Dr. S: History has shown that tracheostomies are one of the oldest procedures performed by physicians and I have no doubt that they will be around for a long time to come. Technology has enabled us to pass on our best practices from around the world and they can be disseminated and accessed more easily than ever before. With this advantage comes responsibility; it is imperative that we to do our best for our patients and the GTC is a tool that enables us to do so. The database will soon highlight practices that provide better outcomes for our patients, which we can then implement. It will also show any practices that are not working and need changing. It is then the duty of all institutions to change these practices for the better. We all know that if we benchmark ourselves against others our outcomes always improve.
GTC: Dr. Sheehan. Thanks again for your time, your dedication to the tracheostomy community and your support of the GTC. Do you have any last words of wisdom that you would like to give to our audience?
Dr. S: We are the pioneers of this new initiative to promote best practices in tracheostomy care. All of us who are already part of the GTC are passionate about this project so our goals are now not only to improve tracheostomy care in our own institutions, but just as importantly to encourage others to join our mission.

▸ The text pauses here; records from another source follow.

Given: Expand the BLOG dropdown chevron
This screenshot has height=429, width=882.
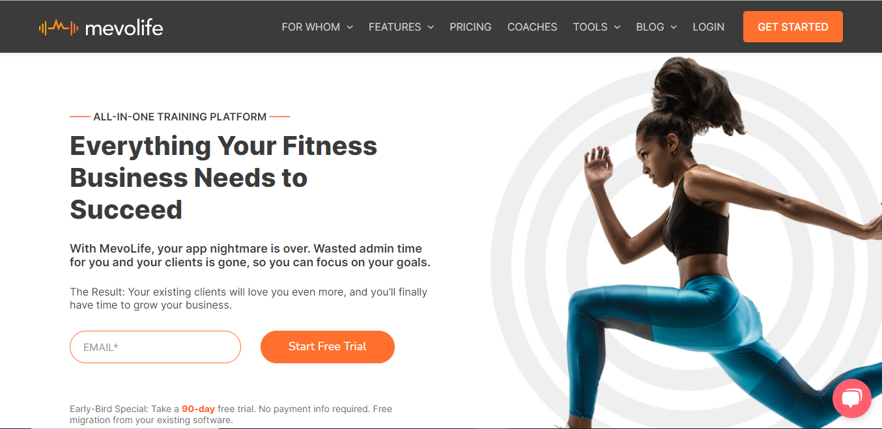Looking at the screenshot, I should pyautogui.click(x=674, y=27).
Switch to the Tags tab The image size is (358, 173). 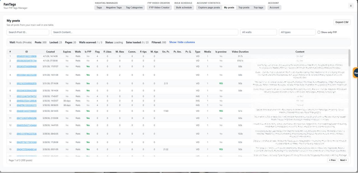coord(99,8)

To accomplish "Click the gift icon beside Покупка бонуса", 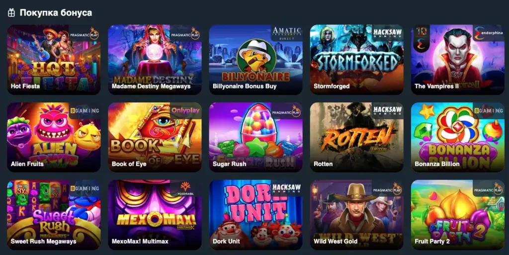I will [x=11, y=13].
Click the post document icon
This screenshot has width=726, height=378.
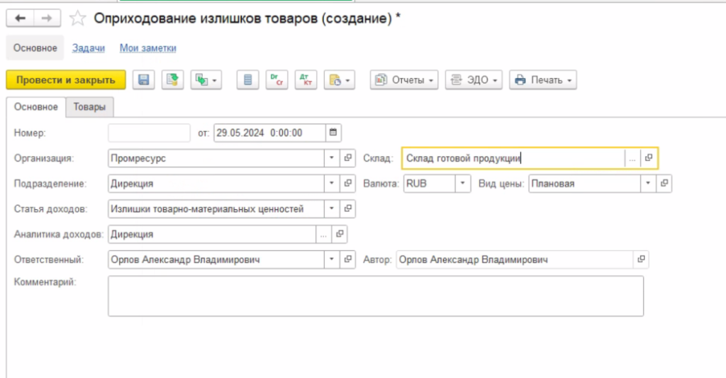click(172, 80)
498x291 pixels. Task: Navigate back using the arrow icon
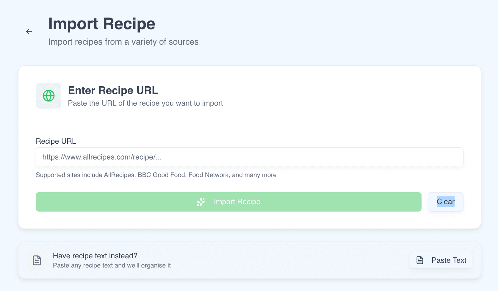pyautogui.click(x=29, y=31)

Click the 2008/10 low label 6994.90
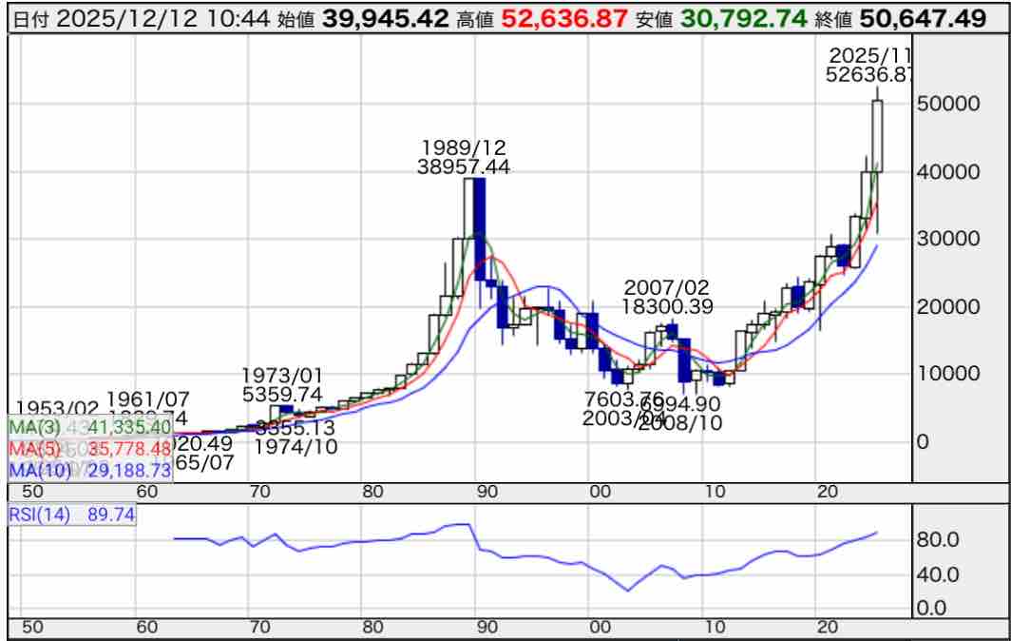[x=678, y=405]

We have to take so much encouragement from Dr David Roberson, who started this initiative. Now that is a man with a big vision. We all have a duty to promulgate that vision.
When we hand over the care of tracheostomy patients to the next generation of caregivers, the idea of a preventable adverse event should be as alien to them as not giving a polio vaccine to a child in this day and age.
I am now part of two legacies that I look forward to seeing flourish: Sidra Medical and Research Center in Doha, Qatar and the Global Tracheostomy Collaborative. I shall retire a happy man if both are a success.